2. The genealogy given by Luke (iii. 23-38) contains so striking a divergence from that of Matthew, that many professed believers in the plenary inspiration and word-infallibility of the New Testament scriptures have endeavoured to explain it away by various considerations, none of which, however, to any truth-loving mind would appear satisfactory. Luke traces the descent from Joseph backwards to Zorobabel and Salathiel through eighteen persons, not one of whose names agrees with any of the nine in Matthew who cover the same period, unless it be that of the grandfather of Joseph, who is called in the one list Matthan and in the other Matthat. It has been suggested that the one list contains Joseph's own ancestors, the other his ancestors in right of his wife—i.e., Mary's ancestors. But this explanation fails in view of the further divergence of tracing Salathiel's descent back, not to Solomon through the kingly line, as Matthew does, but to Nathan, another son of David. Luke or Luke's, informant is here also at variance with the Old Testament Chronicles, which trace Salathiel's descent to Solomon, and the names he inserts between Salathiel and Nathan are not found in any other record.
On the question of Jesus' genealogy there remains this further consideration: If Joseph was not his real father, Joseph's descent would not make Jesus of "the seed of David according to the flesh." Whence then sprung his mother Mary? The gospels are silent Cousin Elizabeth was of the daughters of Aaron, but was Mary of the daughters of Aaron or of the daughters of David?
(f2.) Claim of Jesus to be the Son of David (Psalm ex. 1; Matt. xxii. 41-46).
"The Lord said unto my lord," &c. Jesus asked the Pharisees. If then David in spirit called Christ Lord, how is he his son? "And no man was able to answer him a word," &c.

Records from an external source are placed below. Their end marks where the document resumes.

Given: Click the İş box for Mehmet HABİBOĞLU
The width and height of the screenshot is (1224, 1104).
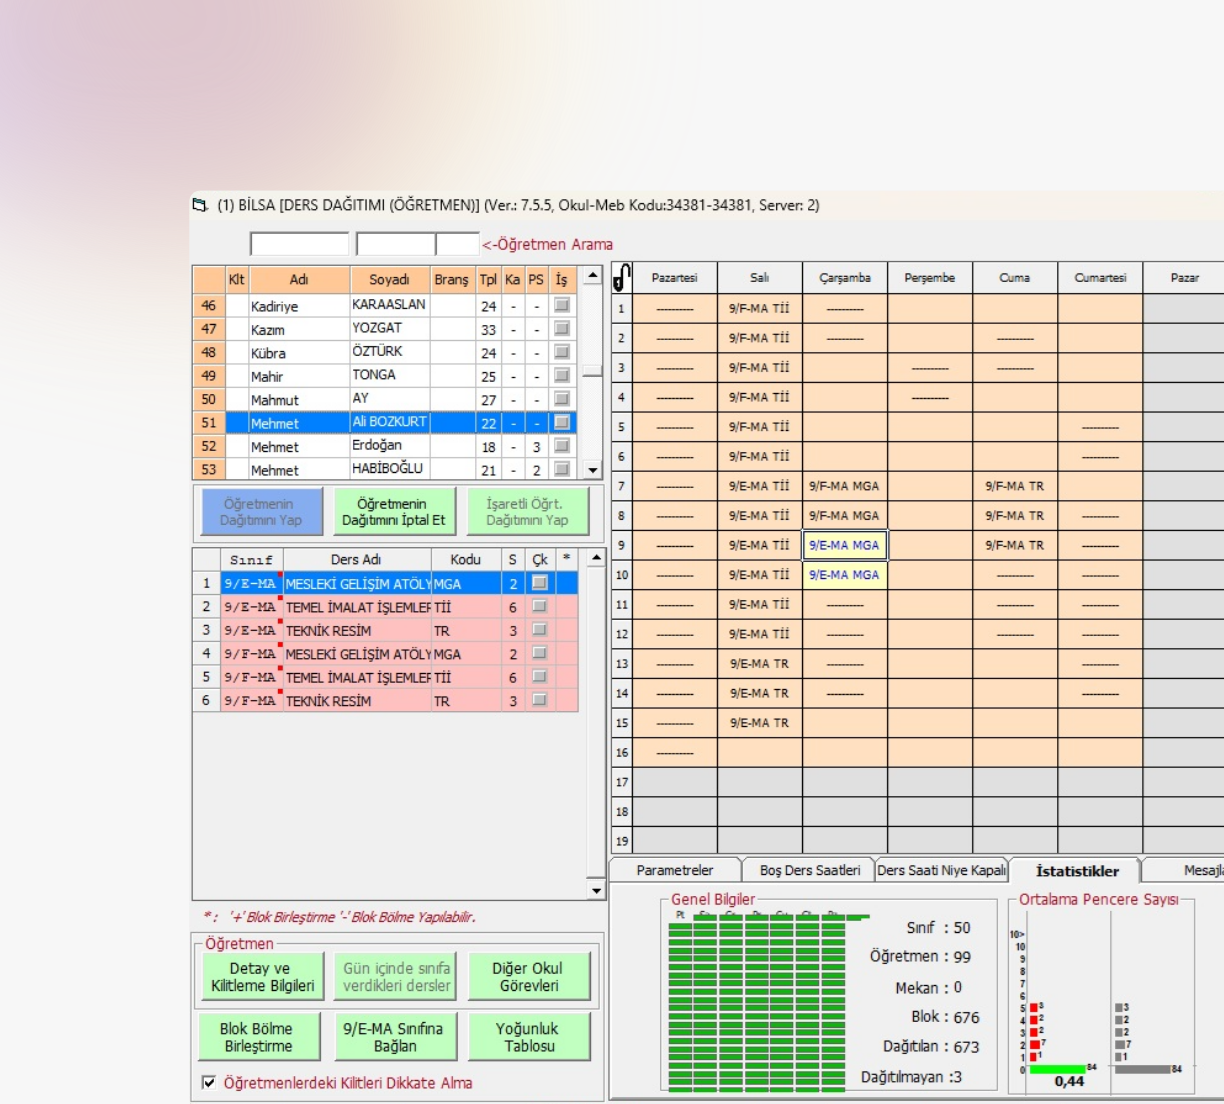Looking at the screenshot, I should pyautogui.click(x=562, y=469).
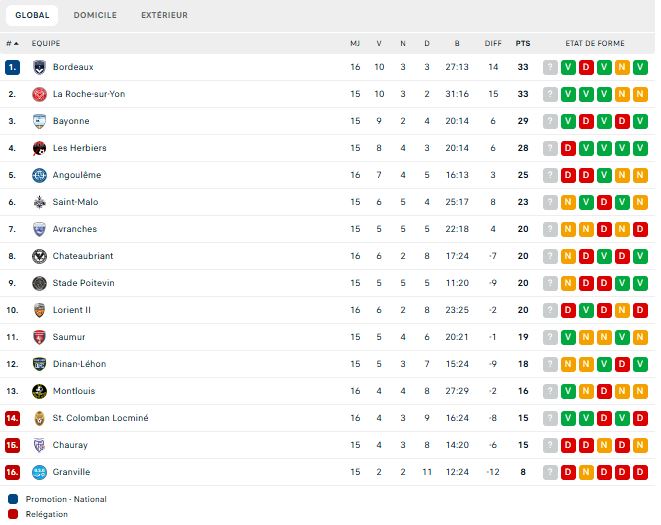Click La Roche-sur-Yon team logo
This screenshot has height=525, width=661.
point(39,94)
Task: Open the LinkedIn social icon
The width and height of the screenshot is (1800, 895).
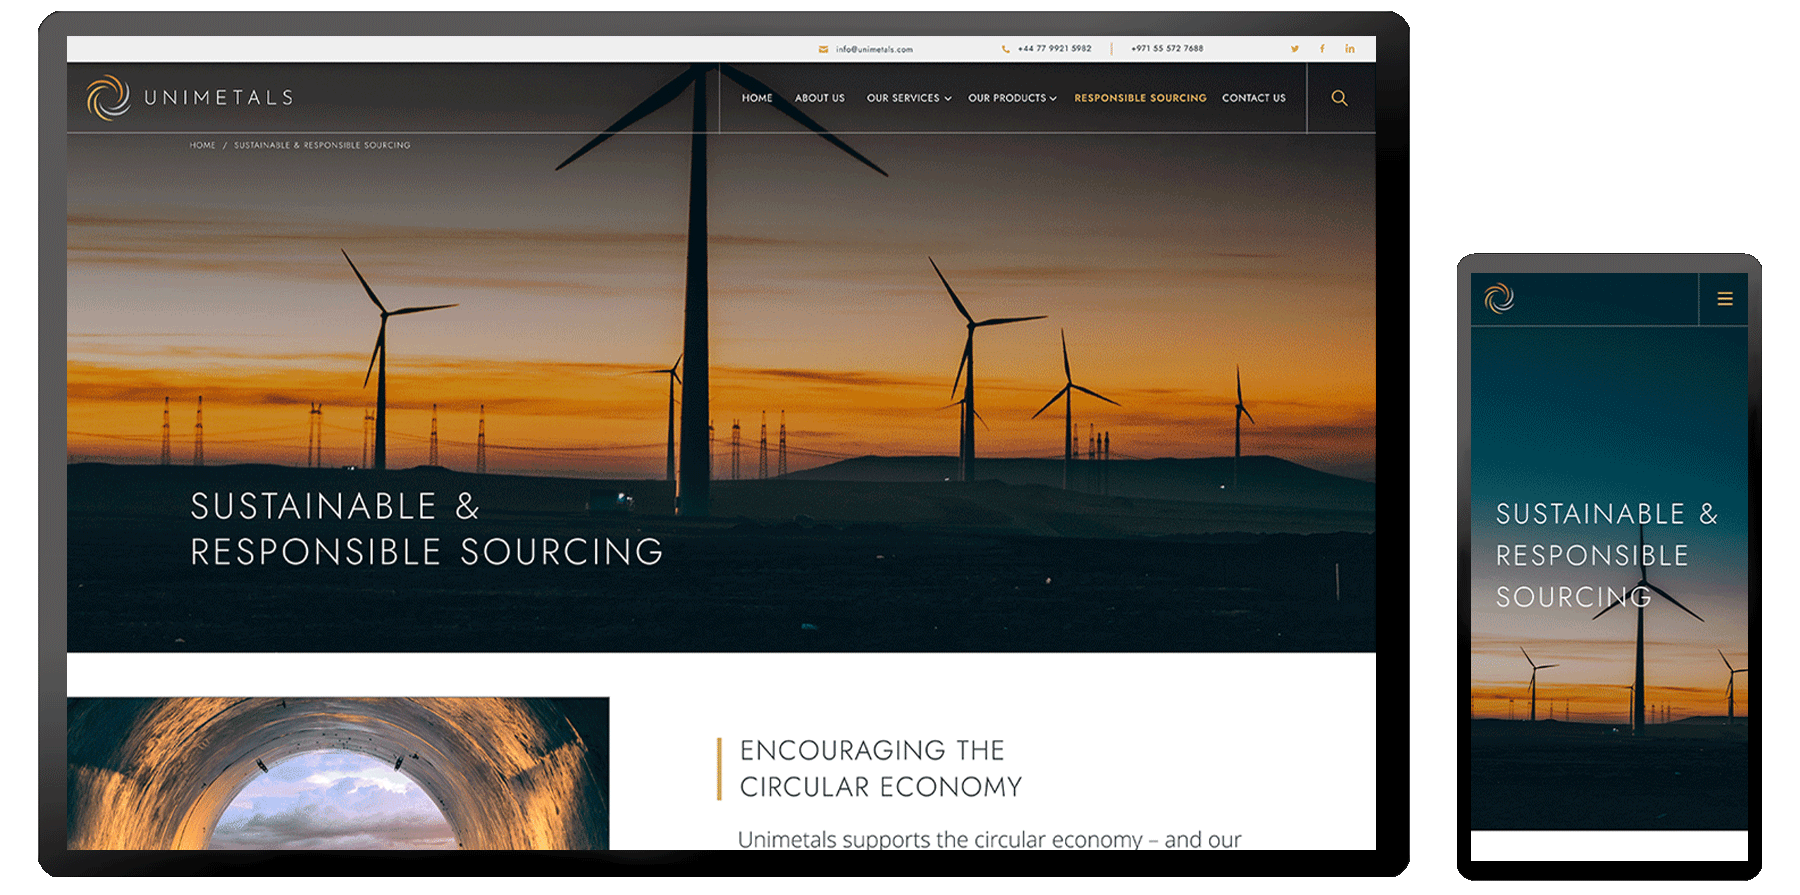Action: 1349,49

The Pharisees must have been very ignorant of their own scriptures, if they were unable to answer the question of Jesus. "My lord," in the Old Testament, is frequently applied to superiors. Hannah called the high priest Eli "my lord." The same designation was given by David to Saul, by Abigail to David, by Abner to David. Sarah, the wife of Abraham, is specially commended in the New Testament for the respect she showed to her husband in calling him "lord." Joseph applied the same title to himself, "God hath made me lord of all Egypt." And Potiphar is called Joseph's "master," the same word translated elsewhere "lord." Psalm ex. is thus a flattering effusion to David, whom the singer designates "my lord," describing his favour with the Lord (Jehovah), his ruling in the midst of his enemies, his similarity to the priest-king Melchisedek, and his success in war.